The US Federal Bureau of Investigation (FBI) and the US National Highway Traffic Safety Administration (NHTSA) have issued a public service announcement regarding potential car hacking vulnerabilities.
The bodies noted that recent developments in connected cars had provided customers with new features to monitor the status of vehicles, both consumers and manufacturers needed to maintain an awareness of potential cyber security threats.
They also said that third party aftermarket devices with internet or cellular access plugged into diagnostics could also introduce wireless vulnerabilities.
The alert highlighted the work of researchers in 2015 that demonstrated the ability to remotely affect steering, disable brakes and shutdown the engine at low speeds in a 2014 Jeep Cherokee. Before the results were published, a general recall was issued, however the FBI and NHTSA said: "The recall was still necessary to mitigate other, short-range vulnerabilities."
In order to minimize the risks to vehicle cybersecurity, the FBI and NHTSA recommended ensuring that vehicle software is up to date, be careful when modifying a vehicle maintain awareness and exercise discretion when connecting third-party devices and be aware of who has physical access to the vehicle.
In case a consumer suspects they are a victim of vehicle hacking, they are recommended to check for outstanding vehicles or software updates, contact the vehicle manufacturer or dealer, or contact the proper authority.
Lane Thames, software development engineer and security researcher at technology company Tripwire, said: "We have seen drastic changes within the technology landscape over the last few years. Moore’s law has enabled us to create very powerful computing platforms, ranging from the smallest embedded system to the largest of supercomputers. Simultaneously, the laws of economics have enabled these devices to be readily available to the masses in terms of costs. Finally, we have ubiquitous, high-speed access to the Internet. Put this all together and we have what is currently called the Internet of Things (IoT).

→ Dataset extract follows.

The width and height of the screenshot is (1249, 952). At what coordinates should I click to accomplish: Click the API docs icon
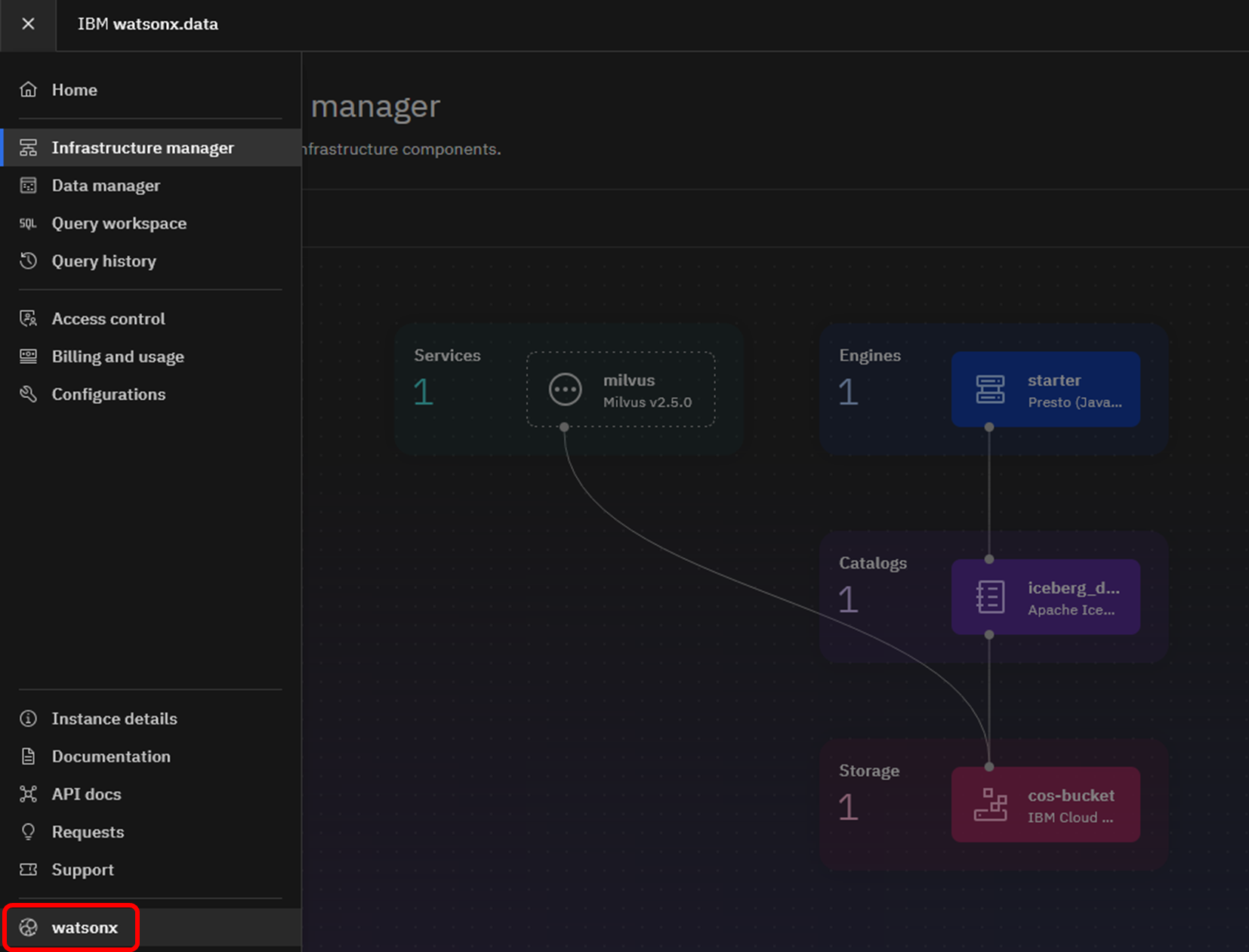tap(29, 794)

"As we can see, automobiles are rapidly becoming a part of the IoT. Unfortunately, the security industry is seeing IoT devices of all types come online with very weak and, in some cases, non-existent security features. There are various reasons for this. Building highly secure systems is hard and sometimes costly. This conflicts with manufacturers who want to deliver their products to market fast."

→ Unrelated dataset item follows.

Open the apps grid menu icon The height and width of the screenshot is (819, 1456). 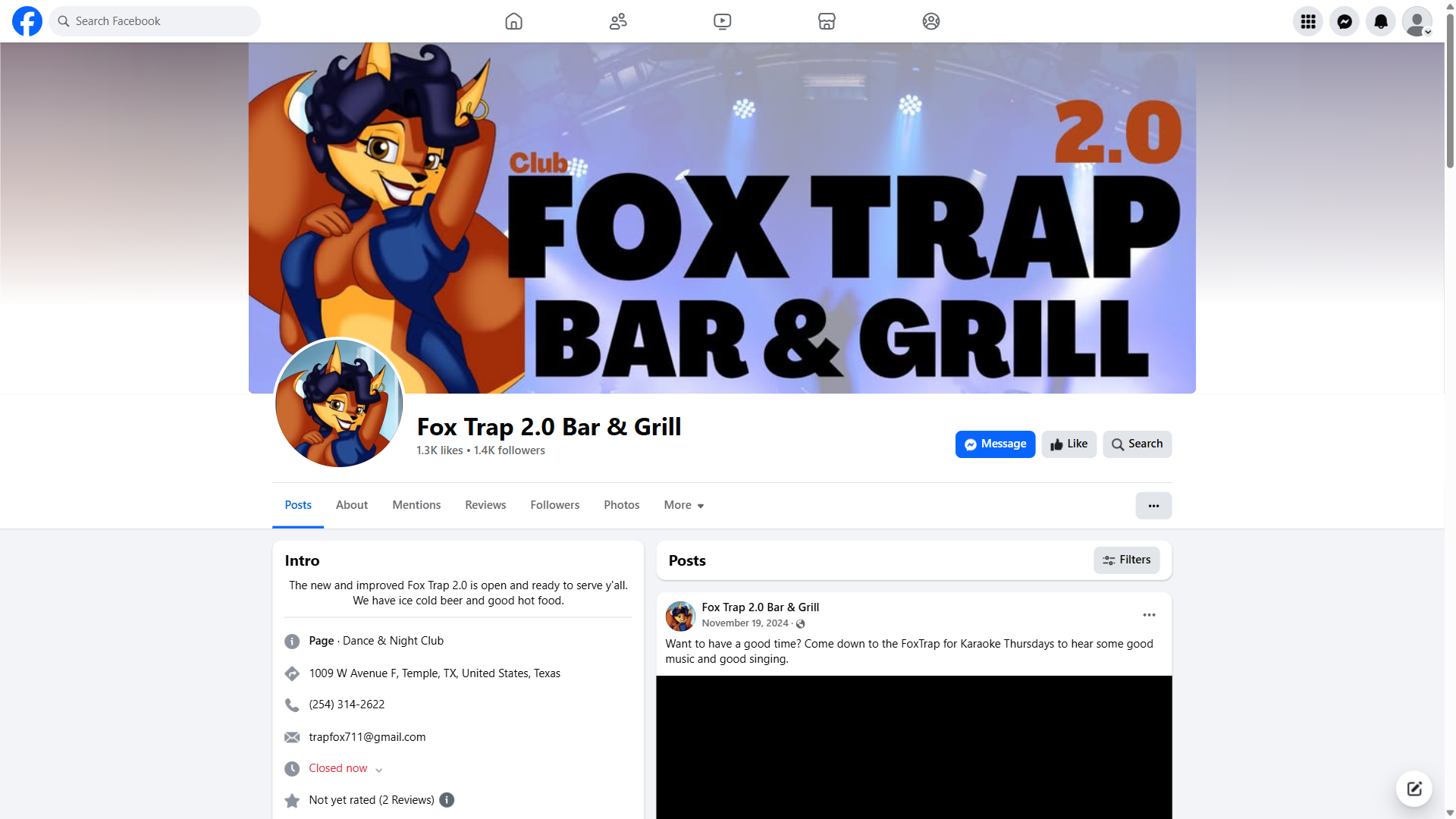1307,21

A number of motor finance companies employ devices such as disablers in cars they lease as a form of protection. In most cases, these devices use some form of GPS, communicate via 3g, and operate as a ‘kill switch’ that can disable electrical power between the car’s battery and its starter.
Thames said that while most of these devices do not interface with the car’s onboard computers, even in this case it could be considered a vulnerability in the overall system, including the communication network, remote servers that collect GPS data and control the kill switch signal.
Speaking to Motor Finance, Thames said: "Most important in this scenario is consumer safety. It is conceivable that a remote attacker (one who is not physically located with the car) could send a kill switch signal to the car. This could be used for nefarious purposes. For example, it may lead to someone being stranded in unsafe places. Another area of concern is user privacy: if an attacker gains access to the system, data related to one’s locations and mobility patterns could be extracted. These are the two most important areas of concern, in my opinion, for remote disablers. A third concern would be vulnerabilities that could allow an attacker local to the car to gain unauthorized access to the remote server(s).
Before going into an agreement with a disabler device vendor, finance companies should have the vendor provide details such as how the device ensures authentication of kill switch signals, how it encrypts the signals sent to and received by the device, and how it impacts the consumer’s safety. The device vendor should provide details of how they implement threat models during the design, implementation, and testing of their device and what they do to work with security researchers and pentesters to ensure their devices have reliable security features built-in."